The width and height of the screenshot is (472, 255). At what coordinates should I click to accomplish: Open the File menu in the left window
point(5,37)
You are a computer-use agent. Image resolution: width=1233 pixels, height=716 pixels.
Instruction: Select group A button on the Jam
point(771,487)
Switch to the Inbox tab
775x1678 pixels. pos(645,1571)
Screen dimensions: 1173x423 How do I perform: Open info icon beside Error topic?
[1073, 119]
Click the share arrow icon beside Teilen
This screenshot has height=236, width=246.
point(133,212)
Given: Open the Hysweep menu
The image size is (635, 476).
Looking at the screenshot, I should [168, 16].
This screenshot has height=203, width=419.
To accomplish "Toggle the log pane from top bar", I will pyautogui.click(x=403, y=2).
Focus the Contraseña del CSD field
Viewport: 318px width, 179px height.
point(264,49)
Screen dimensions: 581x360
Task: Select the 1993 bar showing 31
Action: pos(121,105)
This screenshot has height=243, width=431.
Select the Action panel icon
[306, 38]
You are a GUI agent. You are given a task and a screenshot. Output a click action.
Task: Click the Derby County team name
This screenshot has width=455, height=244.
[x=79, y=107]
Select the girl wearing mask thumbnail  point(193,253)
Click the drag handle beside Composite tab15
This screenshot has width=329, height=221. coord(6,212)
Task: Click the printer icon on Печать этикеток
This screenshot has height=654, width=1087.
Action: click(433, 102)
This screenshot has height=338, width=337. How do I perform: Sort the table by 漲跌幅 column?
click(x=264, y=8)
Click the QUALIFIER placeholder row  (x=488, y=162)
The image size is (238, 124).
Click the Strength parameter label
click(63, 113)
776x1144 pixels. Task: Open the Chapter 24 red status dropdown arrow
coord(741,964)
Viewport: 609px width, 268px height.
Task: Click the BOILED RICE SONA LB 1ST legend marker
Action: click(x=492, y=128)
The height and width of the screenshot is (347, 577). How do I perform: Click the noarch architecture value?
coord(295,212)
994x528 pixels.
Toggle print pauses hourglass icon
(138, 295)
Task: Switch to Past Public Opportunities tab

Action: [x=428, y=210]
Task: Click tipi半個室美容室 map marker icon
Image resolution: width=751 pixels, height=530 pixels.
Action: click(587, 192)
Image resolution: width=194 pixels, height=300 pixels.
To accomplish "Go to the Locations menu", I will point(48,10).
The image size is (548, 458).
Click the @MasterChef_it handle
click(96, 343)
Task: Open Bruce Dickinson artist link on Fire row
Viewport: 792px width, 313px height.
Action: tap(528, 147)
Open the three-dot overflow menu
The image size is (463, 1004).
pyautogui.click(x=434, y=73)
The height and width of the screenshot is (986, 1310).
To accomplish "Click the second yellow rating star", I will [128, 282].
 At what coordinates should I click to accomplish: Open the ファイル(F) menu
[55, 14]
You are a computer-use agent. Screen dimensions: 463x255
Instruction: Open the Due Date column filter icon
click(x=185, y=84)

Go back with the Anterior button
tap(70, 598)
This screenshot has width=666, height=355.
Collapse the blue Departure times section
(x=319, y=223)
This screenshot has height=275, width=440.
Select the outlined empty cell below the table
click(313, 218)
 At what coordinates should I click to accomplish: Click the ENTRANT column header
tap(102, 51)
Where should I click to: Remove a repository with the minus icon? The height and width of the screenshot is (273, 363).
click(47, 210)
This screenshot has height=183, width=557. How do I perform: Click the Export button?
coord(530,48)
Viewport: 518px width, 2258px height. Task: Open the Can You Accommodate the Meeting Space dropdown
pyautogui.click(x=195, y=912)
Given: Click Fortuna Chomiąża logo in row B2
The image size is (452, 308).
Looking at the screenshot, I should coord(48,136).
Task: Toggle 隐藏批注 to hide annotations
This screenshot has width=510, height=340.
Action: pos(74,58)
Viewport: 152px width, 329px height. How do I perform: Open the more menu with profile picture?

(Task to complete): Could you convert all of the data above into a numbered list with one line per item and no blank lines?

(The response):
1. The width and height of the screenshot is (472, 255). At what coordinates should I click to accomplish: Open the File menu in the left window
2. point(5,37)
3. You are a computer-use agent. Image resolution: width=1233 pixels, height=716 pixels.
4. Instruction: Select group A button on the Jam
5. point(771,487)
6. Switch to the Inbox tab
7. 775x1678 pixels. pos(645,1571)
8. Screen dimensions: 1173x423 How do I perform: Open info icon beside Error topic?
9. [1073, 119]
10. Click the share arrow icon beside Teilen
11. This screenshot has height=236, width=246.
12. point(133,212)
13. Given: Open the Hysweep menu
14. The image size is (635, 476).
15. Looking at the screenshot, I should [168, 16].
16. This screenshot has height=203, width=419.
17. To accomplish "Toggle the log pane from top bar", I will pyautogui.click(x=403, y=2).
18. Focus the Contraseña del CSD field
19. Viewport: 318px width, 179px height.
20. point(264,49)
21. Screen dimensions: 581x360
22. Task: Select the 1993 bar showing 31
23. Action: pos(121,105)
24. This screenshot has height=243, width=431.
25. Select the Action panel icon
26. [306, 38]
27. You are a GUI agent. You are given a task and a screenshot. Output a click action.
28. Task: Click the Derby County team name
29. This screenshot has width=455, height=244.
30. [x=79, y=107]
31. Select the girl wearing mask thumbnail  point(193,253)
32. Click the drag handle beside Composite tab15
33. This screenshot has width=329, height=221. coord(6,212)
34. Task: Click the printer icon on Печать этикеток
35. This screenshot has height=654, width=1087.
36. Action: click(433, 102)
37. This screenshot has height=338, width=337. How do I perform: Sort the table by 漲跌幅 column?
38. click(x=264, y=8)
39. Click the QUALIFIER placeholder row  (x=488, y=162)
40. The image size is (238, 124).
41. Click the Strength parameter label
42. click(63, 113)
43. 776x1144 pixels. Task: Open the Chapter 24 red status dropdown arrow
44. coord(741,964)
45. Viewport: 609px width, 268px height.
46. Task: Click the BOILED RICE SONA LB 1ST legend marker
47. Action: click(x=492, y=128)
48. The height and width of the screenshot is (347, 577). How do I perform: Click the noarch architecture value?
49. coord(295,212)
50. 994x528 pixels.
51. Toggle print pauses hourglass icon
52. (138, 295)
53. Task: Switch to Past Public Opportunities tab
54. Action: [x=428, y=210]
55. Task: Click tipi半個室美容室 map marker icon
56. Image resolution: width=751 pixels, height=530 pixels.
57. Action: click(587, 192)
58. Image resolution: width=194 pixels, height=300 pixels.
59. To accomplish "Go to the Locations menu", I will point(48,10).
60. The image size is (548, 458).
61. Click the @MasterChef_it handle
62. click(96, 343)
63. Task: Open Bruce Dickinson artist link on Fire row
64. Viewport: 792px width, 313px height.
65. Action: tap(528, 147)
66. Open the three-dot overflow menu
67. The image size is (463, 1004).
68. pyautogui.click(x=434, y=73)
69. The height and width of the screenshot is (986, 1310).
70. To accomplish "Click the second yellow rating star", I will [128, 282].
71.  At what coordinates should I click to accomplish: Open the ファイル(F) menu
72. [55, 14]
73. You are a computer-use agent. Screen dimensions: 463x255
74. Instruction: Open the Due Date column filter icon
75. click(x=185, y=84)
76. Go back with the Anterior button
77. tap(70, 598)
78. This screenshot has width=666, height=355.
79. Collapse the blue Departure times section
80. (x=319, y=223)
81. This screenshot has height=275, width=440.
82. Select the outlined empty cell below the table
83. click(313, 218)
84.  At what coordinates should I click to accomplish: Click the ENTRANT column header
85. tap(102, 51)
86. Where should I click to: Remove a repository with the minus icon? The height and width of the screenshot is (273, 363).
87. click(47, 210)
88. This screenshot has height=183, width=557. How do I perform: Click the Export button?
89. coord(530,48)
90. Viewport: 518px width, 2258px height. Task: Open the Can You Accommodate the Meeting Space dropdown
91. pyautogui.click(x=195, y=912)
92. Given: Click Fortuna Chomiąża logo in row B2
93. The image size is (452, 308).
94. Looking at the screenshot, I should coord(48,136).
95. Task: Toggle 隐藏批注 to hide annotations
96. This screenshot has width=510, height=340.
97. Action: pos(74,58)
98. Viewport: 152px width, 329px height. How do I perform: Open the more menu with profile picture?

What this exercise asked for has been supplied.